Responsabilité populationnelle : penser global, agir local
La santé n’est pas qu’une question médicale, c’est le reflet des inégalités sociales. Adopter une stratégie populationnelle, c’est passer d’un système centré sur l’individu et le curatif, à une approche plus globale, avec une place proactive des patients comme réel acteur et la coordination des soins à l'échelle de la population, pour une véritable politique de bien-être et d’équité. Cela passe par :
• Une coordination réelle entre les acteurs de terrain (soignants, collectivités, écoles, associations) ;
• Des stratégies adaptées aux territoires (déserts médicaux, précarité, besoins locaux) ;
• Un soutien accru aux déterminants sociaux de la santé (logement, alimentation, emploi).
On ne peut pas parler de santé sans parler de conditions de vie. Tant qu’on laissera des millions de Français dans la précarité, aucune réforme ne sera efficace.
Transition écologique : soigner sans polluer
Les crises environnementales sont une bombe à retardement sanitaire. On ne peut pas respirer du poison et espérer rester en bonne santé. Le secteur de la santé lui-même, responsable de 8 % des émissions de CO₂ en France, doit faire sa révolution verte :
• Réduction de l’empreinte carbone des hôpitaux (bâtiments, transports, gestion des déchets) ;
• Médicaments et dispositifs médicaux écoconçus ;
• Optimisation des soins pour limiter les interventions inutiles et leur impact écologique ;
• Développement d’une logistique plus durable (circuits courts, mutualisation des ressources).
Soigner, ce n’est pas polluer. Construire un système de santé durable, ce n’est pas une option, c’est une nécessité.
Trois axes pour sortir de l’agonie
Ces priorités sont liées : prévenir, c’est économiser. Agir sur les déterminants sociaux, c’est éviter des maladies. Réduire notre impact écologique, c’est protéger notre santé.
Tribune du Pr Patrick Pessaux : « Pour une santé solidaire et altruiste pour tous ! »

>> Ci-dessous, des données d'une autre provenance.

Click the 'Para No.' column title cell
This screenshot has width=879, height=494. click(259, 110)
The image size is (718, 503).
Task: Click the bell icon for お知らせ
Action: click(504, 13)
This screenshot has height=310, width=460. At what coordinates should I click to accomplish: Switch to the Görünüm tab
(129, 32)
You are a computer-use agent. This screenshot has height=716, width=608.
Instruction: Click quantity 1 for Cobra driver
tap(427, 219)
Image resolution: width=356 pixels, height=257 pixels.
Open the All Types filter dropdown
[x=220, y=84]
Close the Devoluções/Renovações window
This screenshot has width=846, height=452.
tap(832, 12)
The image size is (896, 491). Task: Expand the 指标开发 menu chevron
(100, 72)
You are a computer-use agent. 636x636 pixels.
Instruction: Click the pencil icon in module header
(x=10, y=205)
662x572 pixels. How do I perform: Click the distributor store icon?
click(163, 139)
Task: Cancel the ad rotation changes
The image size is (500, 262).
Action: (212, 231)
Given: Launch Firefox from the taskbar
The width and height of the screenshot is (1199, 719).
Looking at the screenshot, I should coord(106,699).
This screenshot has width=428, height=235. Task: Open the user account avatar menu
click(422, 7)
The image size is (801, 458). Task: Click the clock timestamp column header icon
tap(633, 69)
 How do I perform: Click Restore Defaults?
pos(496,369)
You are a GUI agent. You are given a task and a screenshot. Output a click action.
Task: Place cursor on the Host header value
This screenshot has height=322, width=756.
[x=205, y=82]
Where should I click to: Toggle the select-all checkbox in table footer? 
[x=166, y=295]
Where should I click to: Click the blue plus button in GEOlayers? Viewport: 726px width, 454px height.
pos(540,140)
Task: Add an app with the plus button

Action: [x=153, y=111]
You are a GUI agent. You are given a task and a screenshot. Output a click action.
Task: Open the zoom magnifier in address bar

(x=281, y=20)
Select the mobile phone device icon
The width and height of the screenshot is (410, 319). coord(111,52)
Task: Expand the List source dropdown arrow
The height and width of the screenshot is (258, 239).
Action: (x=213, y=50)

Vous me direz que ce n’était pas la bonne année ! Mais ce n’est jamais la bonne année ! Alors un peu de courage, de courage politique. Réformer, ce n’est pas couper des budgets, c’est changer de vision. On ne sauvera pas notre système de santé avec des pansements budgétaires. La question n’est pas de savoir si on peut se le permettre, mais si on peut se permettre de ne rien faire.